Many companies are now offering the choice of a “traditional” health care plan or a high deductible health plan (HDHP). Often, the employees are only told that the HDHP costs less (usually by 20% - 30%) and has a higher deductible. The deductible for a family “traditional” plan is often at least $500 per individual and $1,000 for the family. For a HDHP the family deductible is often as much as $3,000.
If your traditional plan costs $200 per month and the HDHP costs $160 per month (20% less) you might be believe that the $40 per month ($480 per year) savings is not worth the risk of possibly paying $2,000 more in deductible expenses. This would be true, if you do not take advantage of the tax free Health Savings Account (HSA) that can be matched with the HDHP.
However, if you are in at least the 25% federal income tax bracket and deposit the family policy maximum of $5,650 into your HSA, the cost of an HDHP will always be less than a the cost of using a traditional plan.
If you are in the 25% federal tax bracket, the $5,650 HSA deposit will provide a federal income tax savings of ($5,650 *25%) = $1,412.50.
Next, using your HSA for medical expenses lets you pay for them with tax-free dollars. The $3,000 deductible can be paid with these tax-free funds. This reduces the $3,000 cost by your 25% tax bracket to a cost of $2,250 on an after tax basis.
Let’s add up the after tax costs of each plan.
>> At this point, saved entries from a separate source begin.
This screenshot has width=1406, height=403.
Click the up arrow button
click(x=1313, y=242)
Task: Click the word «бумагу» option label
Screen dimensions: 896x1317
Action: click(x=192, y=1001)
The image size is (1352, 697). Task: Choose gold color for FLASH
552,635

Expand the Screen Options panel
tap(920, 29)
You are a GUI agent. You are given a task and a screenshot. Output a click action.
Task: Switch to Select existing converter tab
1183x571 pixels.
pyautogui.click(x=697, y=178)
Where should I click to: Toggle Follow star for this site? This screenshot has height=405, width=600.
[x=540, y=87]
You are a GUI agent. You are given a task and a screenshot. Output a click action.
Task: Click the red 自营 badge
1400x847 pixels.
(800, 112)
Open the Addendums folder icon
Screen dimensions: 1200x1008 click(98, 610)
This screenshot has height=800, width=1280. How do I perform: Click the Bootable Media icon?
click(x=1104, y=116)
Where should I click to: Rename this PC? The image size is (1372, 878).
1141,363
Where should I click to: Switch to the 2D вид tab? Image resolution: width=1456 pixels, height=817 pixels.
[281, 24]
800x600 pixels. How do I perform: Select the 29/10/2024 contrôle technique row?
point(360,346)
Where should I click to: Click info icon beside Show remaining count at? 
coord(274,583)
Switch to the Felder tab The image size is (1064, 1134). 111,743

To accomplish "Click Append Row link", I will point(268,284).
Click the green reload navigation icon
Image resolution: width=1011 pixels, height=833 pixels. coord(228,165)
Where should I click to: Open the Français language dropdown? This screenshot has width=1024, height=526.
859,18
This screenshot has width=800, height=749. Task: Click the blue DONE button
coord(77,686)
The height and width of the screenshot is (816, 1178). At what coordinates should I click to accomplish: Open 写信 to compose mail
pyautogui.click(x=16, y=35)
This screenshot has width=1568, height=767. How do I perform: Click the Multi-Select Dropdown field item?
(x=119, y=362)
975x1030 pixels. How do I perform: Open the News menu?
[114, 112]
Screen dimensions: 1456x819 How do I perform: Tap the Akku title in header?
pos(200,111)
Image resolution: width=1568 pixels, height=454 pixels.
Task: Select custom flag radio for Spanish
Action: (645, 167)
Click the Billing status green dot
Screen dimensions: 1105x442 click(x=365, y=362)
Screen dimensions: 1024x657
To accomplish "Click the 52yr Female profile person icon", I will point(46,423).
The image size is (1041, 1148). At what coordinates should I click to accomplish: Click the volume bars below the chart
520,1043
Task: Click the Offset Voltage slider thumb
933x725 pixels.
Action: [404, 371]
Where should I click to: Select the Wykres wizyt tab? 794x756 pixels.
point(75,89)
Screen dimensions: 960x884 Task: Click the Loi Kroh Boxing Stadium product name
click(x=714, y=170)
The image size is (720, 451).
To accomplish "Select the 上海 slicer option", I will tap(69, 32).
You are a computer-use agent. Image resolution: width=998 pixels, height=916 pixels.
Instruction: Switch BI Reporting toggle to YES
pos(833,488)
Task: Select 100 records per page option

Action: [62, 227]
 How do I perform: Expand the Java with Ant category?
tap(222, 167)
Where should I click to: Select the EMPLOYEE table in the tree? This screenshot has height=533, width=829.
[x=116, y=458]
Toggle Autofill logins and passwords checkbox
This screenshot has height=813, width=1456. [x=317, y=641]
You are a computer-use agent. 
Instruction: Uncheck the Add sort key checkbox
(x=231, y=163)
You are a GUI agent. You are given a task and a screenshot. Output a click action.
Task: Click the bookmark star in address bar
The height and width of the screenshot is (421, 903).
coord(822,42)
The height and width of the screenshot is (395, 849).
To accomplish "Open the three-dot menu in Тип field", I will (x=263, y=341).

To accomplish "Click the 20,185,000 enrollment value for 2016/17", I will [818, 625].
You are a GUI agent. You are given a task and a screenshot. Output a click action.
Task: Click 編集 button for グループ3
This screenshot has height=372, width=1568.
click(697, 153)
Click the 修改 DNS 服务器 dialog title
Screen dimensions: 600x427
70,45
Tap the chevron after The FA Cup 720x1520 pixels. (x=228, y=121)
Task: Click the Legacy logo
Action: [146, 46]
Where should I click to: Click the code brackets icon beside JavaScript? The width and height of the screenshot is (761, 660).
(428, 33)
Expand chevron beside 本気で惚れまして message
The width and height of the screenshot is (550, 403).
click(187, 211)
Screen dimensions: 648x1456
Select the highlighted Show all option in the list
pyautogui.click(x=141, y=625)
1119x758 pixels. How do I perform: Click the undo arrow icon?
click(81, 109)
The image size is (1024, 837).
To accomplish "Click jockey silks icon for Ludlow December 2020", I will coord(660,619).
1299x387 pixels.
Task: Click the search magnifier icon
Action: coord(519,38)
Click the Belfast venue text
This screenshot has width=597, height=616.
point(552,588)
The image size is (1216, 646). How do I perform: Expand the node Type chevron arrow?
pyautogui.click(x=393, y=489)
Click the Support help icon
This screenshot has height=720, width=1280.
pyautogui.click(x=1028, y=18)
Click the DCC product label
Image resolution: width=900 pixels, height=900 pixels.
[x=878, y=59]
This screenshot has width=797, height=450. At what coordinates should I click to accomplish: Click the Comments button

The traditional plan costs $480 more and saves you ($2,250 - $1,000) = $1,250 on after tax deductible costs, for a net “savings” of ($1,250 - $480) = $700
However, the HSA deposit of $5,650 has an income tax saving of $1,412.50. When the income tax savings is included, the HDHP plan costs ($1,412.50 - $770) = $642.50 less than the “traditional plan, even when your health care costs “max” out the $3,000 deductible.
If you only use $1,000 in medical expenses for the year, the savings with the HDHP is $2,142.50. This represents the sum of the insurance savings ($480), the HSA tax savings ($1412.50) and the savings from paying the deductible with funds that are never taxed ($250).
If you are in a higher tax bracket and/or if you pay state income taxes, your savings with an HDHP are even greater. Plus, the funds remaining in the HSA continue to grow tax free and can be used for future medical expenses tax free.
The bottom line is that, if you are in at least the 25% federal income tax bracket and your company offers an HDHP, you will come out ahead with the HDHP, as long as you contribute the maximum amount allowed to your HSA.